Fixed price. Set a number. The first buyer who meets it gets the NFT. Simplest option and best when you know what the piece is worth based on comparable sales.

English auction (timed). Set a starting price and a deadline. Buyers bid against each other. Highest bid at deadline wins. Creates urgency and can push prices above expectations – but only if there’s genuine demand.

Dutch auction (descending). Start high. Price drops at set intervals until someone buys. Useful for testing market appetite when you’re unsure of fair value.

Write a compelling description. Tell the story behind the piece. Mention the artist, collection context, rarity traits, and any utility attached. Buyers browse hundreds of listings – a blank description loses to one with narrative.

How to Price Your NFT

Pricing too high means it sits unsold. Pricing too low means leaving money on the table. Here’s how to calibrate:

Check the floor price. The floor is the lowest listed price in your collection. Listing significantly above floor requires a reason – rarer traits, lower token ID, or attached utility.

Study recent sales. Not listings – actual completed sales. OpenSea and Blur show transaction history. Look at what similar pieces (same rarity tier, same trait category) sold for in the last 7-30 days.
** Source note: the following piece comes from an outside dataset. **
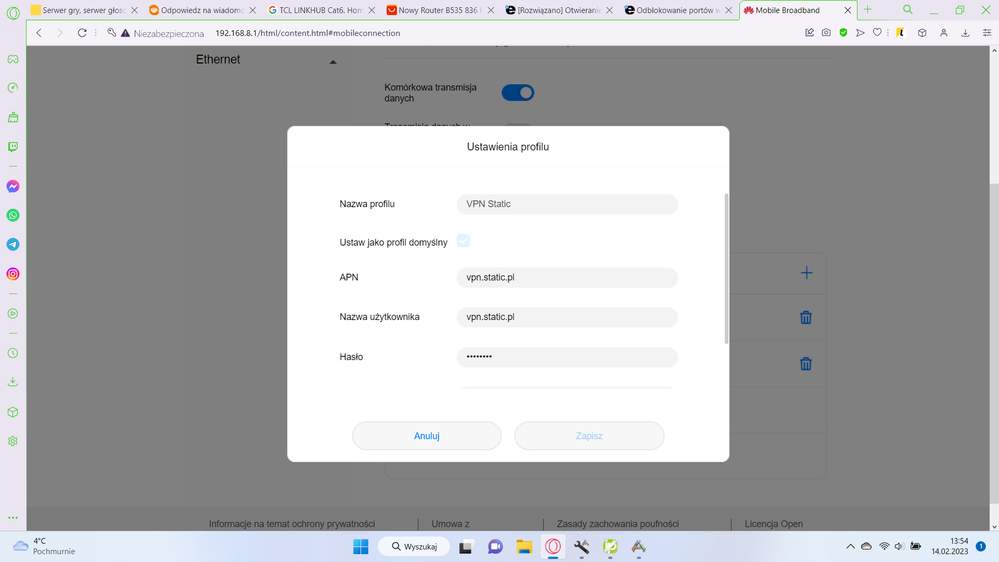Click the Anuluj button

(427, 436)
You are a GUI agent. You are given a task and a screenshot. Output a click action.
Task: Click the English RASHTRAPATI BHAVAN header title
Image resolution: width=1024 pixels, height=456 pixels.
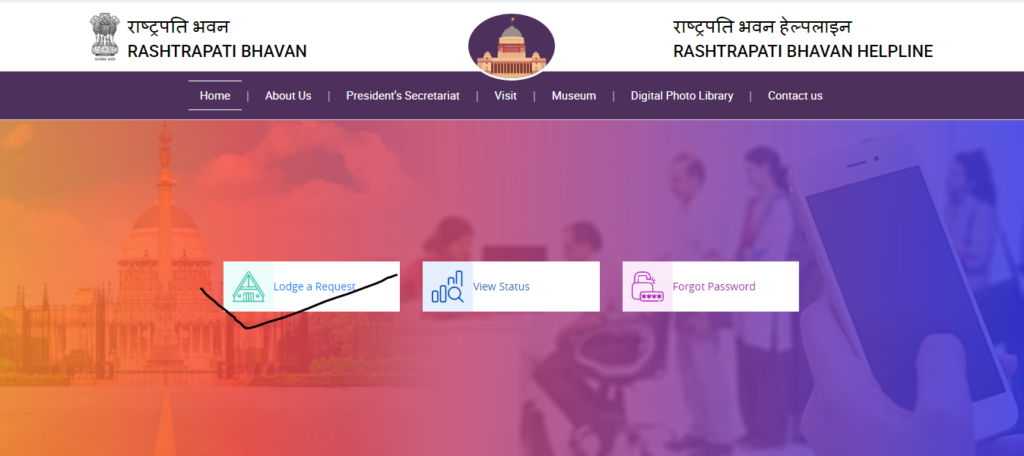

Factor in fees. Marketplace fees (2.5% on OpenSea) plus creator royalties (typically 5-10%) come out of your sale price. A 0.1 ETH sale might net you only 0.087 ETH after fees and royalties.

Consider liquidity. If your collection sees 5 sales per day, pricing 20% above floor might work – someone will pay for better traits. If it sees 5 sales per month, price at or slightly below floor to maximize your chance of selling.

How to Actually Get Buyers

Listing is passive. Promotion is active. In a market with shrinking buyer pools, promotion makes the difference.

Share on Twitter/X. The NFT community lives here. Post your listing with context – why this piece matters, what makes it unique, what the buyer gets. Tag the collection’s official account. Use relevant hashtags.

Engage in Discord. Most active collections have trading channels in their Discord servers. Share your listing where appropriate (follow community rules – spam gets banned).

Accept offers. Buyers frequently submit offers below your listing price. Rather than ignoring them, evaluate whether the offer reflects realistic market value. A bird in hand beats a listing that sits for months.

Bundle deals. If you hold multiple NFTs from the same collection, offering a discounted bundle can attract buyers who want to accumulate.

Common Selling Mistakes

Listing and forgetting. Posting an NFT for sale and never promoting it is the most common mistake. In a low-volume market, passive listings rarely sell.

Emotional pricing. What you paid for an NFT is irrelevant to its current market value. Most NFTs have declined 90%+ since the boom. Price based on comparable recent sales, not what you wish it was worth.

Ignoring gas timing. If you’re selling on Ethereum, buyers pay gas fees. Listing during peak congestion hours means buyers face higher costs, reducing their willingness to purchase.

Not setting royalties (for creators). If you’re selling your own created NFT for the first time, set royalties at 5-10% so you earn from every future resale. Skipping this means giving up permanent passive income.

FAQ

How much does it cost to sell an NFT?

Listing is typically free on most marketplaces (OpenSea, Blur, Magic Eden). When the sale completes, the marketplace takes a percentage – 2.5% on OpenSea. Creator royalties (5-10%) are deducted additionally. On Ethereum, you may pay a one-time gas fee to approve the marketplace for trading.

How long does it take to sell an NFT?

It depends entirely on demand. Popular blue-chip NFTs can sell within hours. Mid-tier collections might take days or weeks. Unknown or low-demand NFTs may never sell. Pricing at or near floor with active promotion gives you the best chance of a timely sale.

Can I sell an NFT I bought from someone else?

Yes. NFTs are freely transferable and resalable. List it on any compatible marketplace. The original creator will receive their royalty percentage (if set), and the marketplace takes its fee. The remainder goes to you.